Contents of Gentzen's consistency proof of PA It is surprising that there is lack of information on Gentzen's consistency proof - sure, there are some contents on Gentzen's first consistency proof of Peano axioms, but not on what we usually say Gentzen's consistency proof.  Thus the question: what would be rough descriptions of Gentzen's consistency proof?
What I can start with is this: what Gentzen wanted to do is to start from a weaker system than PA so that consistency claims will not be controversial. But a weaker system cannot prove consistency of PA, so one needs to add something, but one needs to make sure that such addition can be well-accepted and the resulting system is not stronger than PA. That addition is quantifier-free induction up to $\varepsilon_0$, and the system being used is PRA. 
My question thus now is, how would PRA and this induction principle connect to establish consistency proof? While a good reference, preferably existing on Internet, is OK, I think it would be better if this question is directly answered, as it can serve as a good reference for other people as well.
(In addition, it is a bit hard for me to see how we can form base case for $n=0$. What would be the base case here?) 
 A: In very rough outline, Gentzen's proof is as follows.
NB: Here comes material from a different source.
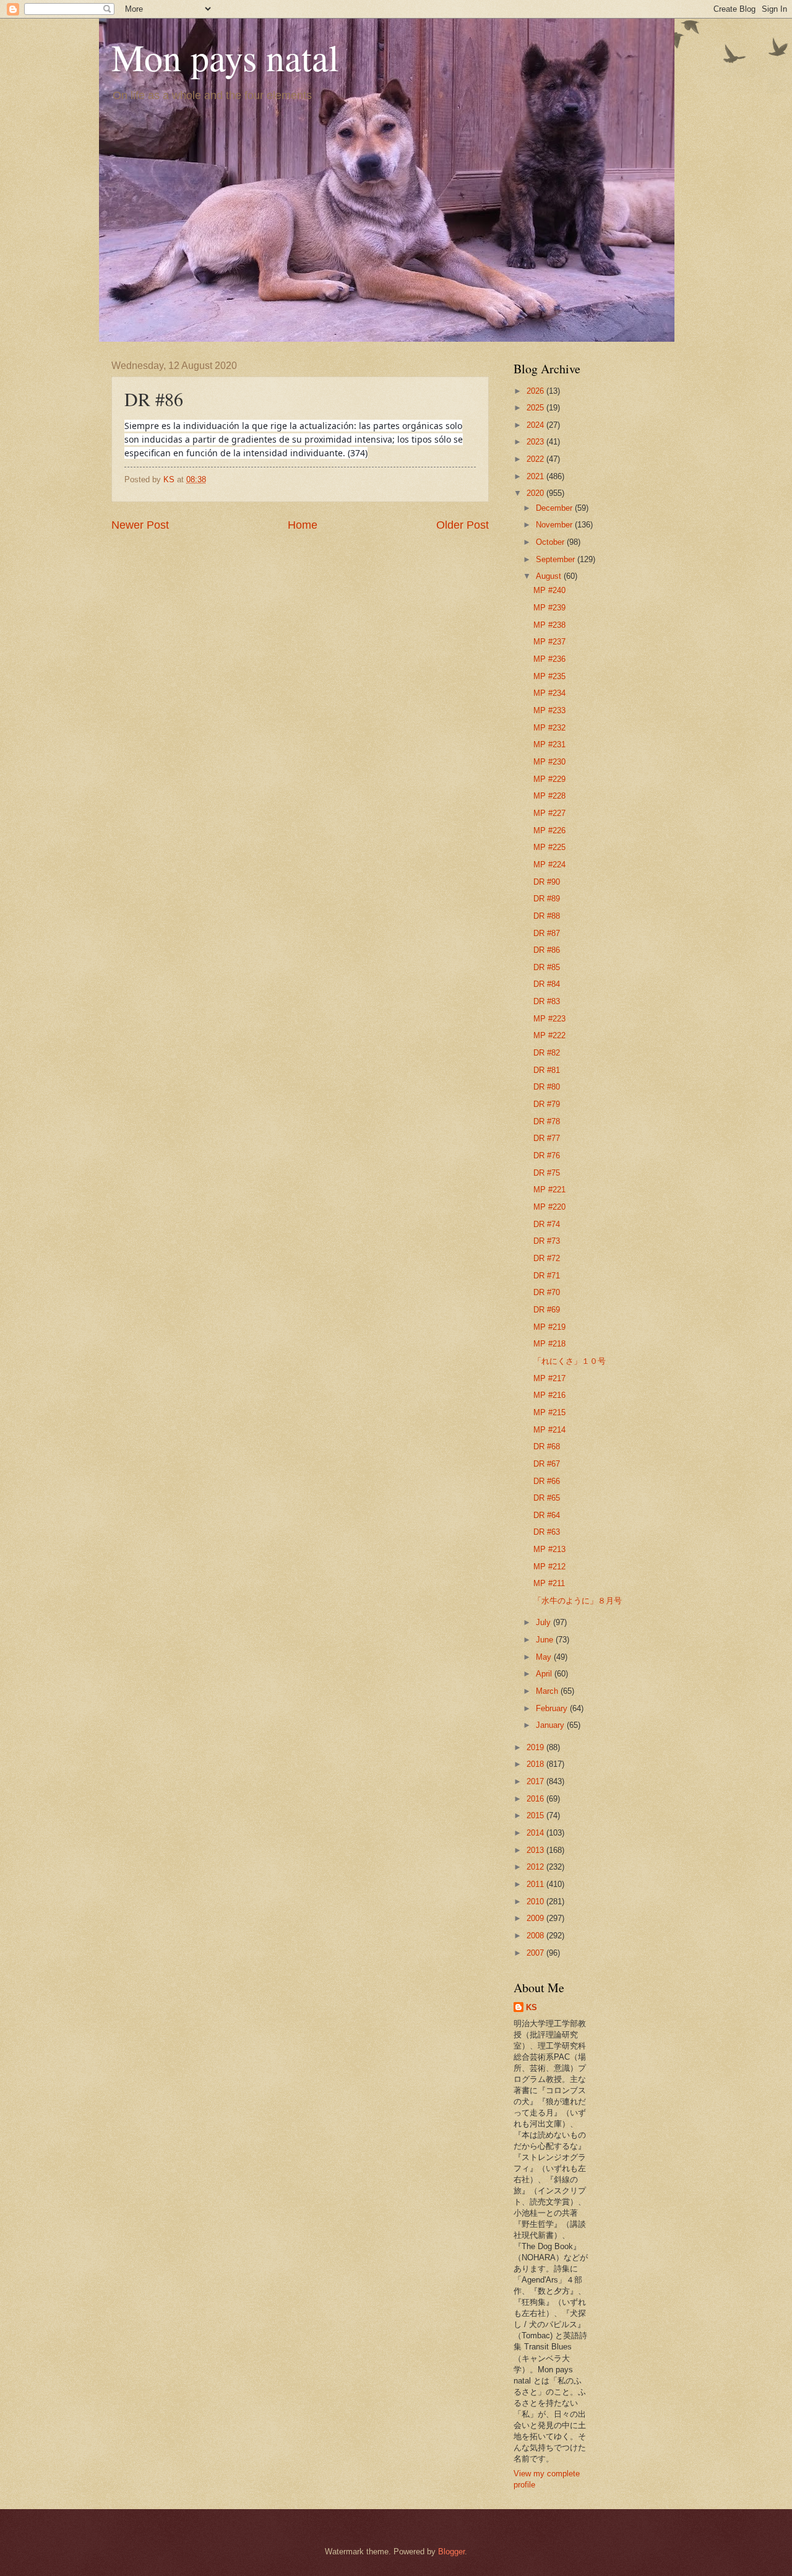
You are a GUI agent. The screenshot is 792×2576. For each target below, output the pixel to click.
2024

He defines primitive recursive (with respect to standard codings) functions $C$ from proofs in PA to ordinals $<\epsilon_0$ and $E$ from proofs to proofs, with the following properties, for all proofs $p$. (1) If $C(p)>0$ then $C(E(p))<C(p)$. (2) The conclusion of $E(p)$ is the same as that of $p$. (3) If the conclusion of $p$ is $0=1$ then $C(p)>0$. These three properties are proved by finitary reasoning formalizable in PRA.  
Given this information plus the well-ordering property of $\epsilon_0$, he gets the consistency of PA as follows. Suppose there were a PA-proof of $0=1$. Then we can generate more proofs of $0=1$ by iterating $E$: $p_0=p$ and $p_{n+1}=E(p_n)$. All $p_n$ are proofs of $0=1$ by (2); $C(p_n)>0$ by (3); and $C(p_{n+1})<C(p_n)$ by (1). But an infinite decreasing sequence of ordinals $C(p_n)$ contradicts the well-ordering assumption.  So there cannot be a PA-proof of $0=1$.
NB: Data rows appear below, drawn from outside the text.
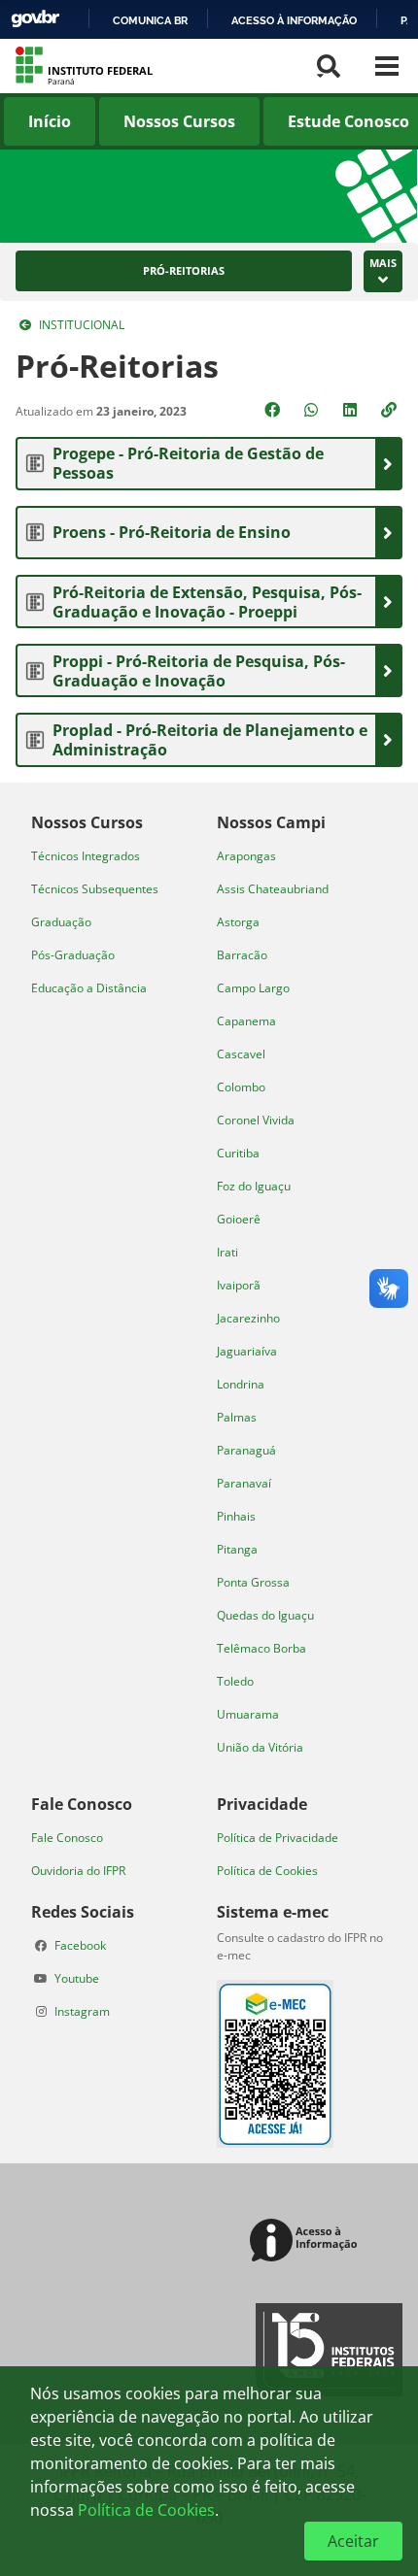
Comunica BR (150, 20)
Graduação (61, 922)
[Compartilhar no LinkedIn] (352, 409)
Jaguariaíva (247, 1351)
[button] (390, 409)
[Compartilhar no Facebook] (274, 409)
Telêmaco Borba (261, 1648)
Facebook (80, 1945)
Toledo (235, 1681)
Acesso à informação (294, 20)
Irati (227, 1252)
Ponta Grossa (253, 1582)
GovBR (35, 19)
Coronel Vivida (256, 1120)
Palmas (237, 1417)
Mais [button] (383, 262)
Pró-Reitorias (184, 271)
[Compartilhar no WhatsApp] (313, 409)
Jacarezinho (248, 1318)
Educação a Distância (89, 988)
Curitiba (238, 1153)
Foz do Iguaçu (254, 1186)
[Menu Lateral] (387, 66)
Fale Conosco (67, 1837)
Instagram (82, 2011)
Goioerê (239, 1219)
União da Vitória (260, 1747)
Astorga (238, 922)
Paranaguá (246, 1450)
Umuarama (248, 1714)
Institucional (81, 325)
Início (49, 121)
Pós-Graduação (73, 955)
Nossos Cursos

Note that well-ordering was used only in the weaker form "There is no infinite, decreasing, primitive recursive sequence in $\epsilon_0$."
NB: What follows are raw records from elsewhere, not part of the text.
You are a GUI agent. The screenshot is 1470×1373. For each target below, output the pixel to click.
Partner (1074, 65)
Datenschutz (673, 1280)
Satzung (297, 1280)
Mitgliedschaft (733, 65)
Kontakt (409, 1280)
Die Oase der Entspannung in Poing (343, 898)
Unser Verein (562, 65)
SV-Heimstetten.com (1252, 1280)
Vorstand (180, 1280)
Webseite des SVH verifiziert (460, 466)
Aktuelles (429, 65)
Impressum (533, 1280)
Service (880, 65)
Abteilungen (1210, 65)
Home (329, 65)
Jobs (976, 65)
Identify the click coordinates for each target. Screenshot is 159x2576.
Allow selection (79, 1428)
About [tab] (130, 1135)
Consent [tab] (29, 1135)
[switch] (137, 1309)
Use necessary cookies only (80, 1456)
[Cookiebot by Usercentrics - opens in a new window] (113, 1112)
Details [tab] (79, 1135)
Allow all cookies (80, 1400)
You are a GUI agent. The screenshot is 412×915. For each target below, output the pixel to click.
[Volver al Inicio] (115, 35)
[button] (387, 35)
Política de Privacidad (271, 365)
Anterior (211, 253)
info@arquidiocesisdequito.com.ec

A little more about $C$ and $E$: In the deductive systems used by Gentzen, a particular rule called "cut" is responsible for most of the proof-theoretic complexity. In particular, it is trivial that $0=1$ cannot be proved without using cut (property (3) above). $C(p)$ measures "how much" cut is involved in the proof $p$; this is not just a matter of the number of applications of the cut-rule in $p$ but also the complexity of the formulas to which this rule is applied.  $E(p)$ is the result of one step in a process called cut-elimination. The whole process would, as its name says, get rid of the applications of the cut rule in a proof, while maintaining the correctness and the conclusion of the proof (property (2) above). One step of the process, i.e., $E$, only reduces the cut-rank, i.e., property (1) above.